● **Try it**: Give the data below again exactly as written, but without the pictures.

● **Data provided**:
•••••

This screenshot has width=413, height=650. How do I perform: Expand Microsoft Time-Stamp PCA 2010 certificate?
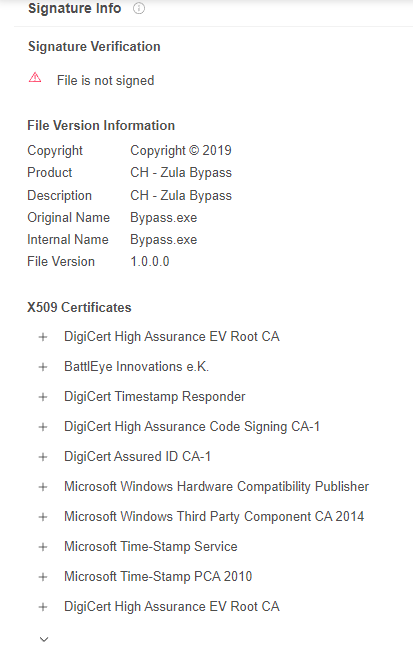click(x=43, y=577)
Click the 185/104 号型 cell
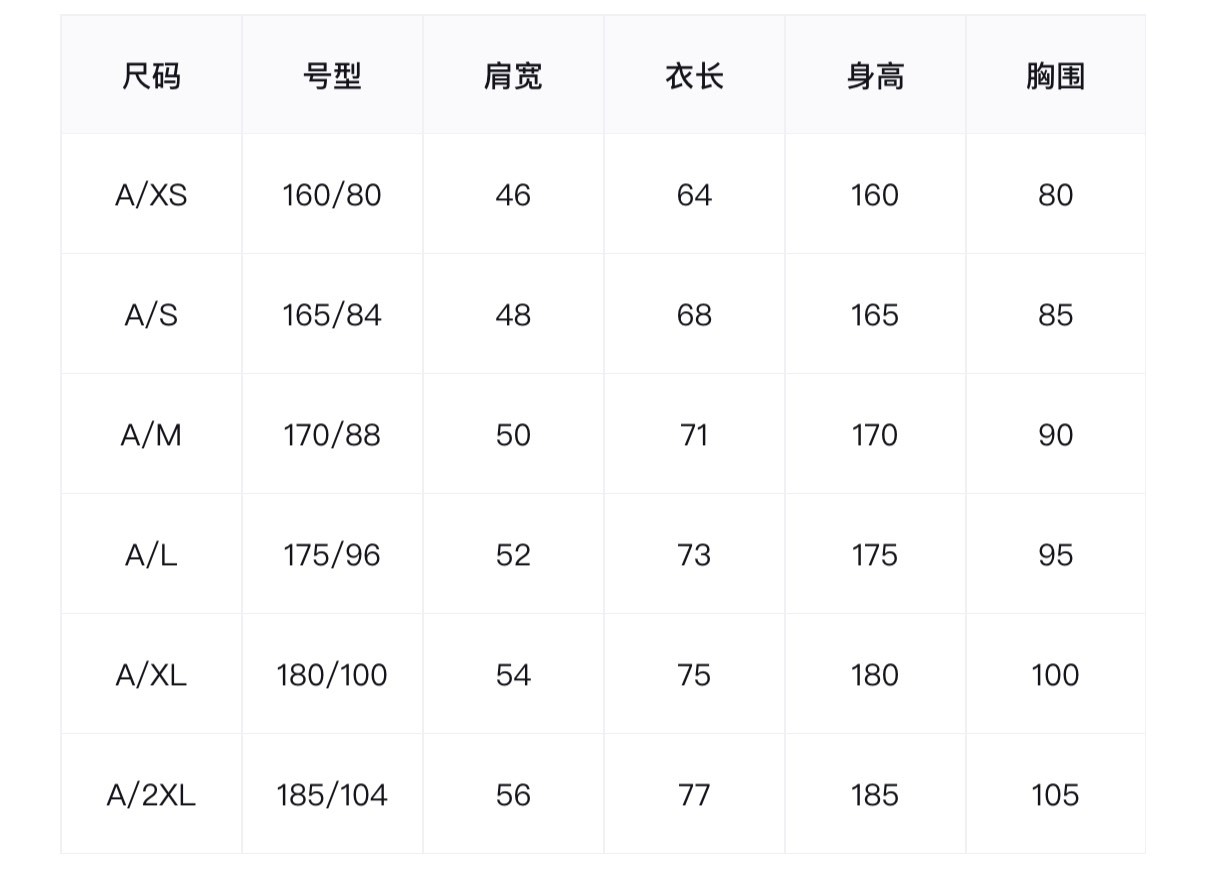 tap(332, 795)
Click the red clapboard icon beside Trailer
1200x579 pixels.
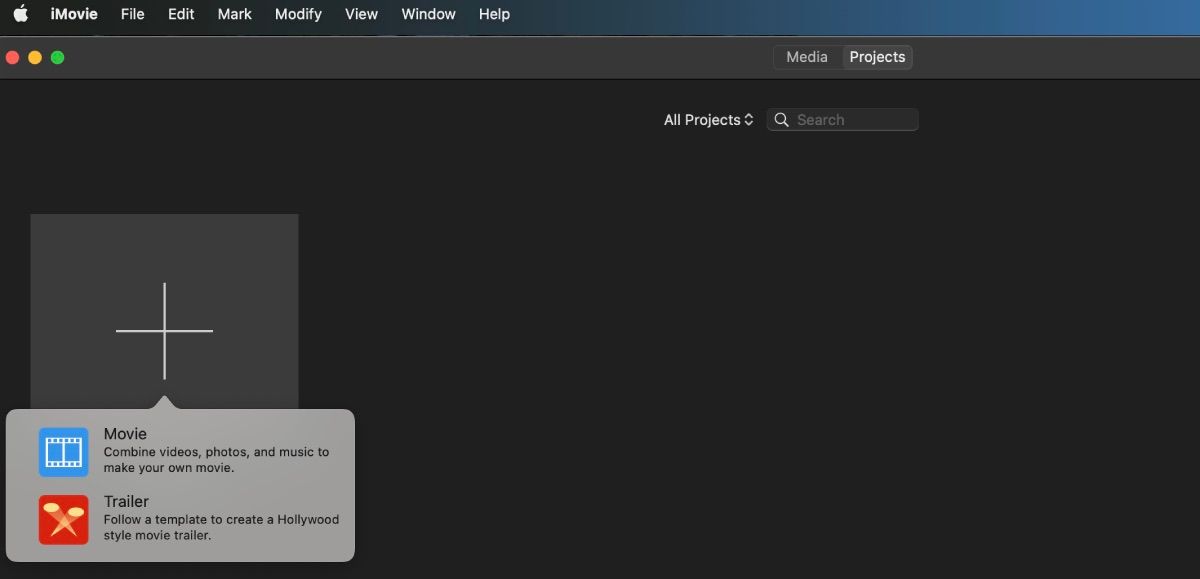tap(63, 519)
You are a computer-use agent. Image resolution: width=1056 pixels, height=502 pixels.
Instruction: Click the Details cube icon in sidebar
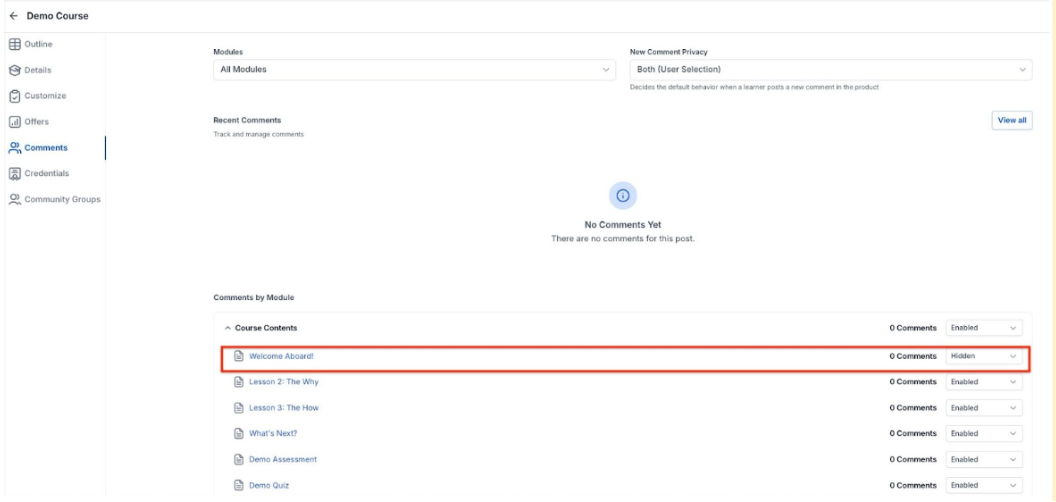point(14,70)
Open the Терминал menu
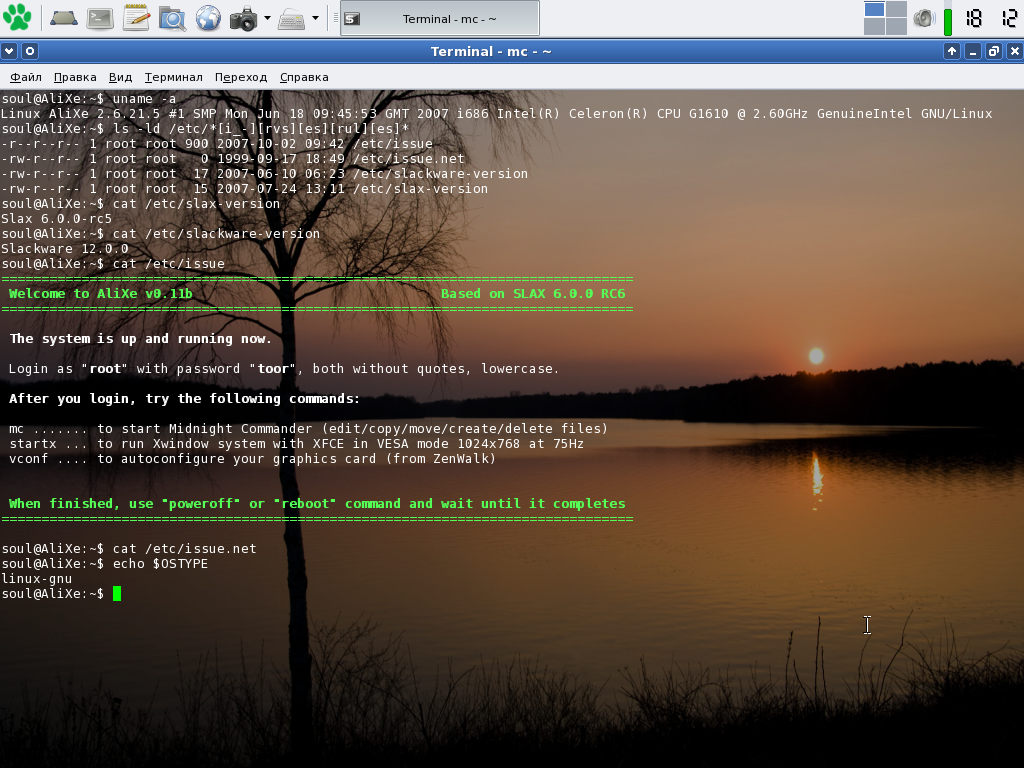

•••••

● **Solution to this exercise**:
This screenshot has width=413, height=650. How do I perform: Expand Microsoft Time-Stamp PCA 2010 certificate?
click(x=43, y=577)
Click the 185/104 号型 cell
 tap(332, 795)
Click the red clapboard icon beside Trailer
1200x579 pixels.
tap(63, 519)
You are a computer-use agent. Image resolution: width=1056 pixels, height=502 pixels.
Instruction: Click the Details cube icon in sidebar
point(14,70)
Open the Терминал menu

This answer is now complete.